Online churches like LifeChurch.tv are just a recent example of American religion using technology in an inventive way. Now almost forgotten are 19th-century chapel train cars that took religion to where the people were—on the frontier. Clergy rode in these cars, holding services between stops, using what in that day was a state-of-the-art means of making religion accessible (Robert D. Putnam and David E. Campbell, American Grace: How Religion Divides and Unites Us, Simon & Schuster).
Nov 01, 2010
A new Ugandan newspaper named the Rolling Stone (not to be confused with the American magazine with the same name) featured a list of the 100 "top" homosexuals in the country, along with their pictures and addresses. The banner on the paper said, "Hang them." This edition of the newspaper appeared near the one-year anniversary of the introduction of legislation in the Ugandan parliament that would impose the death penalty for some homosexuals and life imprisonment for others. The proposed legislation was shelved, yet more than 20 homosexuals have been attacked in Uganda since its introduction and another 17 were arrested and are in prison. The legislation was supported by some conservative Christian leaders in the U.S. (AP).
Fire or ice?
Oct 28, 2010
Humans have long speculated about how the world will end. During the cold war the focus was on nuclear annihilation. Now the focus is on the threat of terrorists getting access to bioweapons. Corey S. Powell lists 30 threats that could end the world—or human life—as we know it. Environmental toxins, a biotech disaster or an ecosytem collapse could make life impossible. But Powell thinks most of his 30 doomsday scenarios are unlikely (Discover, October).
Oct 27, 2010
In January Apple announced that it had sold 250 million iPods, the fastest-selling music player of all time.

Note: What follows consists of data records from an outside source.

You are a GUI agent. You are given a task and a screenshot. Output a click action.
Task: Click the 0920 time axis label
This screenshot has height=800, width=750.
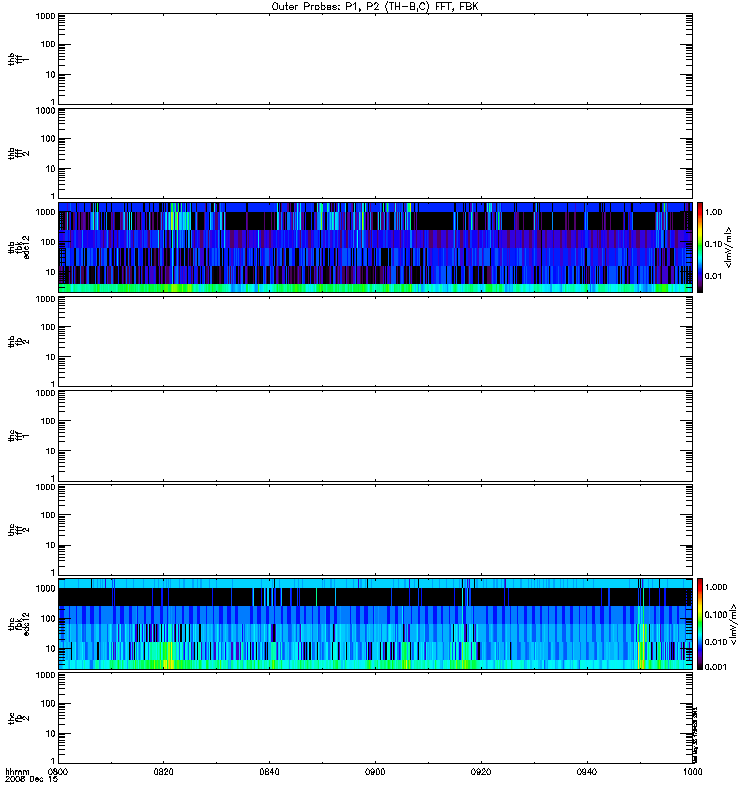[481, 771]
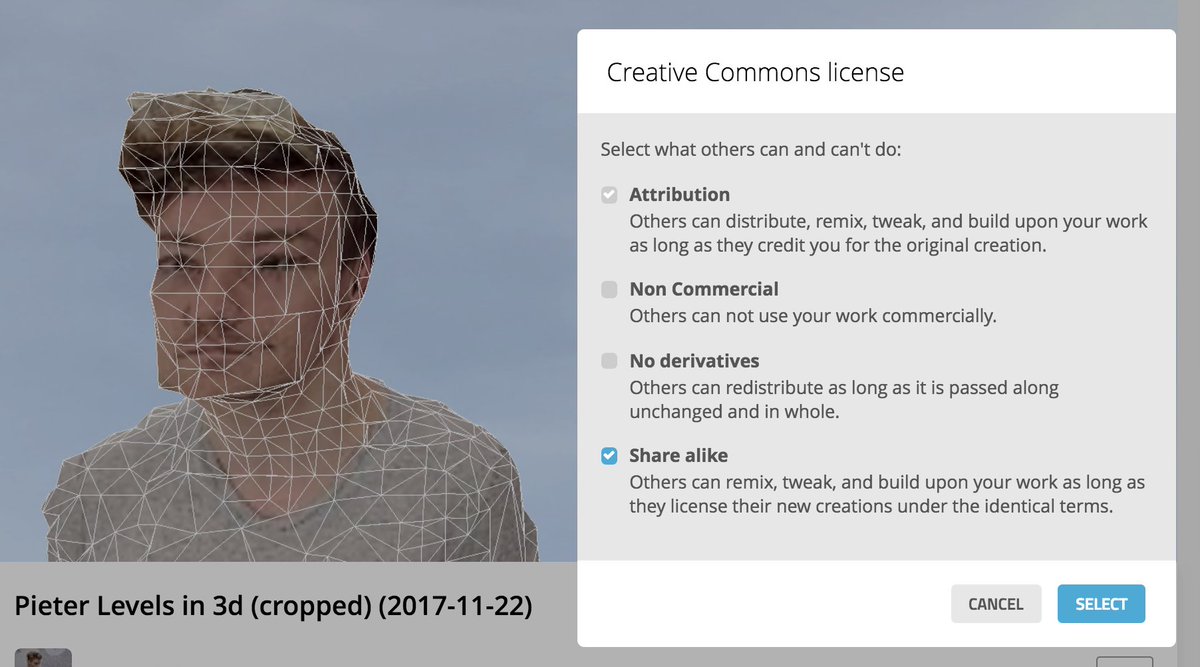
Task: Click the partially visible button at bottom right
Action: 1124,662
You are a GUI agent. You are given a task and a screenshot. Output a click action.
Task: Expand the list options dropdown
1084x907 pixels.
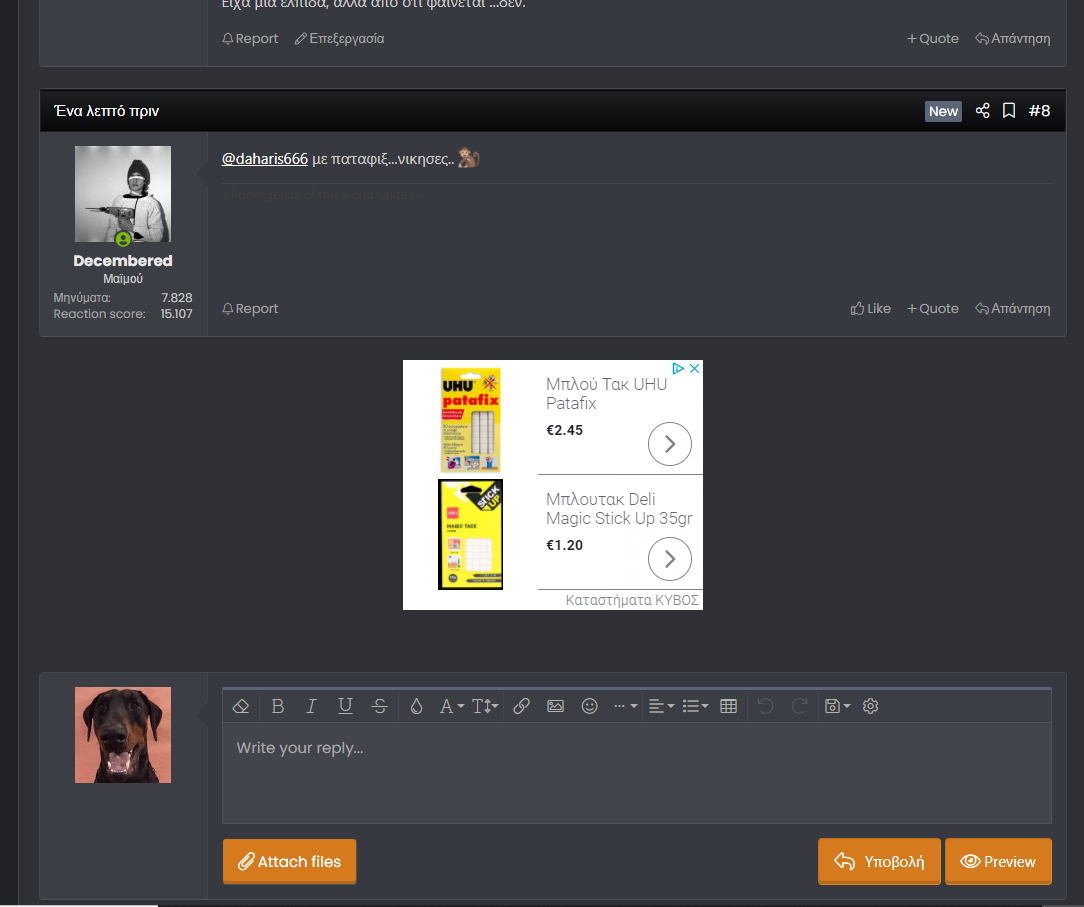(x=695, y=706)
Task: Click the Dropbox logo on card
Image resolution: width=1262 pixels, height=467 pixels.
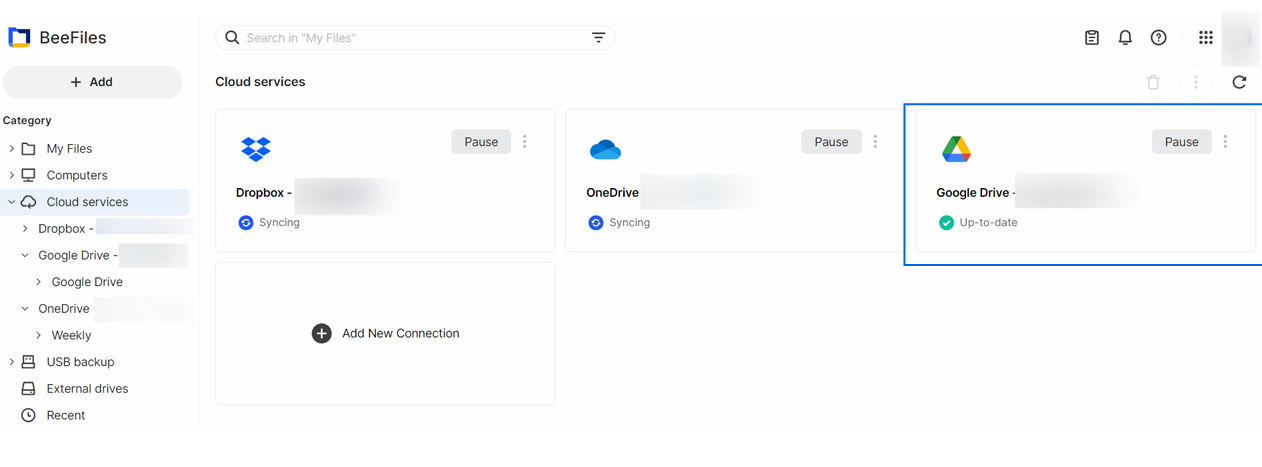Action: pyautogui.click(x=256, y=149)
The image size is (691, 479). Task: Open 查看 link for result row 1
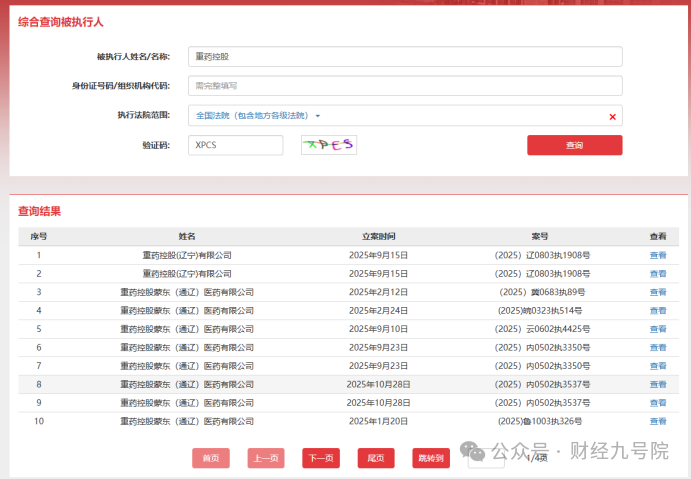(658, 255)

The iPod fulfilled the dream of Steve Jobs, Apple's CEO, to dominate the music industry and change the way music is heard, sold, bought and consumed. The year before, Apple had lost $816 million, and the company's reputation as an innovator was in decline. Adrian Gostick and Chester Elton, authors of The Orange Revolution (Free Press), ask: would your organization, on the heels of its worst year, put its best people on a team and ask them to create something that fell outside the usual operating model?
Oct 26, 2010
Three marketing researchers have concluded that the less religious one is, the more commercial brand names matter. Their paper, available online at the Marketing Science journal, is titled "Brands: The Opiate of Non-Religious Masses?" For people who aren't religious, visible markers of commercial brands, such as logos on a laptop or shirt pocket, function as a means of self-expression and as an assertion of self-worth comparable to the symbolic expression of faith. The word for marketers: direct nonreligious consumers to recognizable national brands and the religious ones toward lesser-known store brands (Office of News and Communications, Duke University).